Reproduce the listing verbatim through the line with "This screenshot has width=1170, height=2532.".

═══ Supplied data ═══

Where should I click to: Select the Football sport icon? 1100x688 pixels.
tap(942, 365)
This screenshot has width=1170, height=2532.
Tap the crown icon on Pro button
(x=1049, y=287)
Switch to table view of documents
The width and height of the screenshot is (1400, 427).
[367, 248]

═══

[Solution to this exercise]
Where should I click to: Select the Football sport icon? 1100x688 pixels.
tap(942, 365)
This screenshot has width=1170, height=2532.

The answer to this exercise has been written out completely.